Thursday, 23 January 2014

Kings, emperors, palaces and warriors

Korea's Joseon dynasty lasted from 1392 until 1910, when the Japanese took over for a few decades. They are very proud of their long period of independence, and the Japanese annexation was regarded as a period of national catastrophe.
 

The Joseon emperors (most were kings at the time, but posthumously declared emperors after the Korean Empire was declared in 1897) built fine palaces and presumably lived very fine lifestyles. 

You can walk around several such palaces in Seoul today, meticulously restored and rather beautiful. Every hour or two there will be a 'changing of the guard' re-enactment ceremony. There will often be martial arts displays, lots of pageantry. It's all very colourful.


You're led to believe that these emperor chaps with their magnificent palaces and secret gardens were wise and benevolent, ruling purely in the interests of their subjects, who loved them dearly, even though I imagine these subjects would have lived dirt poor subsistence lives.

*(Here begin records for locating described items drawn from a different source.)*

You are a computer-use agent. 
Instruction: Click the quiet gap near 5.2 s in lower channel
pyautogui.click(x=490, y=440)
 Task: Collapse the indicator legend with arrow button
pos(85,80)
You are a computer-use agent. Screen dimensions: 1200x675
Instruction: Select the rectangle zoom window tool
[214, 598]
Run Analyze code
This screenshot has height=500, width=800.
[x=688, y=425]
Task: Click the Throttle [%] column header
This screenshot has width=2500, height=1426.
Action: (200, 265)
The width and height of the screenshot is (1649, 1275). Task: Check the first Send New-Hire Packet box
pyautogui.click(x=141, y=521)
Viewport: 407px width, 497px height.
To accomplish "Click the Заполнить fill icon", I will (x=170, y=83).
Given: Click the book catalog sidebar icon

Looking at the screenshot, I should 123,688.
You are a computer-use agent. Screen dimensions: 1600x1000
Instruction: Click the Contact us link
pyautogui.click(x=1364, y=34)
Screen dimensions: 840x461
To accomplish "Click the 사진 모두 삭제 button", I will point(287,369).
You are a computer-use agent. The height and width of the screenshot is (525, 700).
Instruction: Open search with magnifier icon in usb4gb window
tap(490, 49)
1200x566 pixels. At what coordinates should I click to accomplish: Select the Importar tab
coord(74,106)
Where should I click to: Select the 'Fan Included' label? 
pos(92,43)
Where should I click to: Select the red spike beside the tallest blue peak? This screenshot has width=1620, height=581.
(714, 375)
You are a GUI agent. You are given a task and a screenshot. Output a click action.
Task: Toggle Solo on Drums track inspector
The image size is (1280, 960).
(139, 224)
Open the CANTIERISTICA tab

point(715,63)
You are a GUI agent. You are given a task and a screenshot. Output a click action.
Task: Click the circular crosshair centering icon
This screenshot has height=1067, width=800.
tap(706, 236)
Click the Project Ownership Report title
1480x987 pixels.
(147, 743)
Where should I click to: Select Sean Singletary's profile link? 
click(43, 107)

Later on in my Korean adventure I visited the Demilitarised Zone between North and South Korea, before which I was shown a rather heavy handed South Korean propaganda film about another Korean dynasty, the Kim dynasty of the current day North. The dastardly leaders ('Great', 'Dear', or 'Supreme') were said to have had hundreds of  luxury cars and other extravagances, while the poor, miserable ordinary folk starved or ate weeds and rats (or something like that). (Might well all be true of course, but the presentation style didn't do the message any favours.) I was struck anyway by the likely similarity between the benevolent dictators of the good old days and the evil ones of the modern age, just over the border. Not quite sure how many South Koreans see it like that.